The month of November is dedicated to Holy Souls in Purgatory, so it is fitting that the Feast Day of St. Gertrude the Great is honored during this month on November 16th. Saint Gertrude is the only female saint to be called Great -- so why is she?
The thirteenth century is one of the greatest centuries of the Church. From St. Albert and Thomas Aquinas, to St. Francis and St. Dominic, our Church was strengthened by the intellectual and spiritual lives of these and other great saints. It was during this time that Gertrude lived and wrote.
It is said that Gertrude was extremely intelligent and had a high aptitude and devotion for Latin and reading literature and philosophy. In time, as a Benedictine nun, she was left somewhat unsatisfied with these secular studies.
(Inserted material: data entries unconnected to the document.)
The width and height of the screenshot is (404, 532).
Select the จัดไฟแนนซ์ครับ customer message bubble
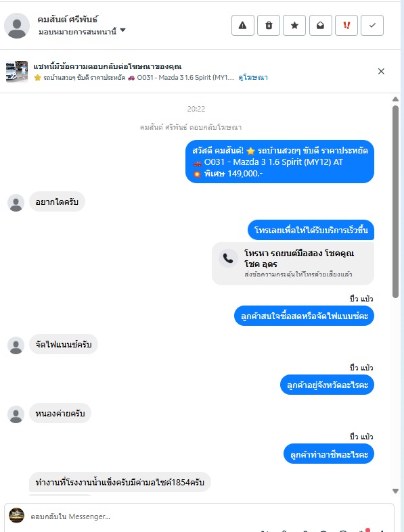[x=64, y=344]
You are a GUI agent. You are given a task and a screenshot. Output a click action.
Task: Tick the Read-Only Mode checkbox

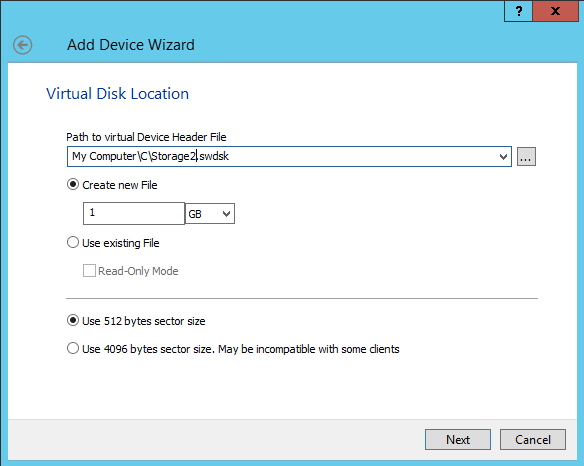89,271
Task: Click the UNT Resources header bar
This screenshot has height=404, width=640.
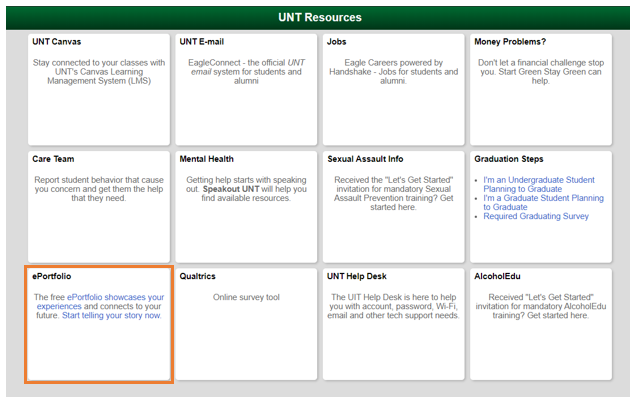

In this way, one might draw a comparison with Saint Augustine, who was among the most learned in his time but yet remained restless in his heart.
Around her twenty-sixth year, she began to experience a series of revelations of which she recounts, "she became a theologian instead of a grammarian." Thus, her she set forth to apply her intellectual abilities to Scripture and theology, and began to seek interior perfection. Additionally, she recorded her visions and conversations with Christ, which are commonly known as “Life and Revelations of St. Gertrude”. Other preserved writings include “Herald of Divine Love”, and Gertrude’s “Spiritual Exercises”.
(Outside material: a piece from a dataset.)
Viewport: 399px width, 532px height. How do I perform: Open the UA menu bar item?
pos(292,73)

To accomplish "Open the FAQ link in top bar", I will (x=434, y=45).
Gertrude was an early proponent of the devotion to the Sacred Heart, as she was permitted to see His heart and experience fully His divine love and charity. This preceded the experiences of St. Mary Alocoque.
Additionally, Gertrude developed a love for the holy souls in purgatory. There is a prayer associated with her. Tradition has it that Christ promised to release 1000 souls in purgatory every time it was recited. The prayer says,
Eternal Father, I offer Thee the most Precious Blood of Thy Divine Son, Jesus Christ, in union with the Masses said throughout the world today, for all the Holy Souls in Purgatory, for sinners everywhere, for sinners in the Universal Church, for those in my own home and within my family. Amen.
Gertrude died in 1302 at the age of forty-six. She was highly venerated in her community; indeed, devotion to St. Gertrude grew over the centuries that Clement XII inserted her into the Roman martyrology in 1677. This process of declaring a Saint based on a long-lasting veneration by a community of believers is called equipollent canonization; it by-passes the formal canonization procedures and is personally declared by a Pope. Many saints, such as Stephen of Hungary, Wencelaus, and most recently, Hildegard von Bingen, have been canonized this way.
Saint Gertrude is Great because of her holy love of the Sacred Heart and the Souls in Purgatory. Her writings are regarded as “spiritual classics” have been revered by other notable saints such as Francis de Sales and Teresa of Avila.